Feeling frazzled, overwhelmed, or just plain anxious all the time? You’re not alone - and this brand new She Found Motherhood Podcast episode is for you.

Dr. Sarah Lea sits down with the incredible Rachel Mark - Registered Acupuncturist, Integrative Health Coach, and self-proclaimed body-nerd with degrees in Kinesiology, Acupuncture, and Traditional Chinese Medicine. What do these fields all have in common? They have formed Rachel's journey to deepening her understanding of the nervous system and the body's incredible interconnectedness in its ability to heal.

Dr. Sarah and Rachel unpack the trickle-down effect of constant stress and overwhelm, especially in motherhood, and share relatable, real-life insights alongside practical tools to help you shift from “always on” to more ease and balance between your sympathetic and parasympathetic states. Let's break it down here.

Understanding the Nervous System

In today’s fast-paced environment, many of us find ourselves in a constant state of stress, often without even realizing it. The autonomic nervous system specifically focuses on the balance between the parasympathetic (relaxed) and sympathetic (activated) states. Recognizing where we fall on this continuum is the first step to managing stress.

The Awareness Step

To address stress effectively, spend a few minutes each day reflecting on daily activities and rating the level of stress you're experiencing, to identify patterns. Utilizing tools like the Aura Ring can help monitor levels of stress throughout the day and acknowledge triggers that heighten alertness, which you might not have noticed consciously, but without fancy tools, you can also just take a moment to breathe and check in with yourself. As part of this practice, pay attention to what media you consume and what impact it can have on your state of mind throughout the day.

Morning Routines Matter

After you've brought awareness and noted your patterns, it's time to start addressing them and making some changes. Begin by starting the day off on the right note.
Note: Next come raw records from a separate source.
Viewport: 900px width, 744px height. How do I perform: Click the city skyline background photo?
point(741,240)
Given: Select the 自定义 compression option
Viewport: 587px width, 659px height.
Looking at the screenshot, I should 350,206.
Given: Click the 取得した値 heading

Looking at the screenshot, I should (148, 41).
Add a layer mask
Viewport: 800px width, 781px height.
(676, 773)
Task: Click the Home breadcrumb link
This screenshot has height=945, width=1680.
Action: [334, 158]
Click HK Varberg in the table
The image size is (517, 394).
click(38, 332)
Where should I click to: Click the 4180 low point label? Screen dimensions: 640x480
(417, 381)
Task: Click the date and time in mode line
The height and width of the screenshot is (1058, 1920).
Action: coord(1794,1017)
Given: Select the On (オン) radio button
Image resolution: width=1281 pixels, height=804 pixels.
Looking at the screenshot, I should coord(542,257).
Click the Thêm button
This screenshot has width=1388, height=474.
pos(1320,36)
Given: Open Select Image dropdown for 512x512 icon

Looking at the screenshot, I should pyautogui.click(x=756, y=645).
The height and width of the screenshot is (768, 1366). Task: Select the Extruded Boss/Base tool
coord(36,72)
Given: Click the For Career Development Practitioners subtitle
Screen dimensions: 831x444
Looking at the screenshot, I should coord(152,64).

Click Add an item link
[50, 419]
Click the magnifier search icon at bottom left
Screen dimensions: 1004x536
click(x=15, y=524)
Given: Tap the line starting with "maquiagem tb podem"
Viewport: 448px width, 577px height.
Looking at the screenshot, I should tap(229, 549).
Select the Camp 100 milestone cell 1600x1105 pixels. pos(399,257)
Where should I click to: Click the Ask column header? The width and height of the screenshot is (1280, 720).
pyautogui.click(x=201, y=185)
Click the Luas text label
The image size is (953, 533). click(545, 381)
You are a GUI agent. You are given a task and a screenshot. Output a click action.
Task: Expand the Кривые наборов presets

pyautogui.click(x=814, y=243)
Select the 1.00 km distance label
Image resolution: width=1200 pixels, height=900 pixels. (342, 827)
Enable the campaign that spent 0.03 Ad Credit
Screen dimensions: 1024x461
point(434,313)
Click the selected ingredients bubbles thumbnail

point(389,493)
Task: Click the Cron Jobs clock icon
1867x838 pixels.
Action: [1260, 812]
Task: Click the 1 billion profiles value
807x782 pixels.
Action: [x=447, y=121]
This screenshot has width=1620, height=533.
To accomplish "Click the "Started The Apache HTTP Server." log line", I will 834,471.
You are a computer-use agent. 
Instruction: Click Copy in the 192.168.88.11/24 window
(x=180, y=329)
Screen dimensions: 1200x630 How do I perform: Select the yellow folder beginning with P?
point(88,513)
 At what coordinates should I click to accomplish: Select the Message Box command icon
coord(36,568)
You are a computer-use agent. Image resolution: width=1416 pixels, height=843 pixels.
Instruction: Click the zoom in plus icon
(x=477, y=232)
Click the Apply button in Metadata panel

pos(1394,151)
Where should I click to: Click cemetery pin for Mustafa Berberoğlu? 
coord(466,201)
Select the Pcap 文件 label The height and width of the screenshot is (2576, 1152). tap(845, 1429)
Implementing a calming morning routine, even as brief as five minutes of quiet time or reflection, can set the tone for the entire day and create a buffer against daily stressors.

The Power of Breath

Another good approach is starting with breath. Techniques like elongating an exhale or using box breathing can help us shift from a stressed state to a more relaxed one. Breathing is unique in being both an involuntary function and one that you can consciously control, making it an effective strategy for restoring balance and staying present.

Achieving balance isn't about eliminating stress entirely but finding harmony between the parasympathetic and sympathetic states. Raising awareness, adjusting small daily habits, and incorporating breath-work, can help manage stress effectively and enhance well-being. Remember, we are all doing our best with the tools we have - expand your toolkit so you can improve your life experience!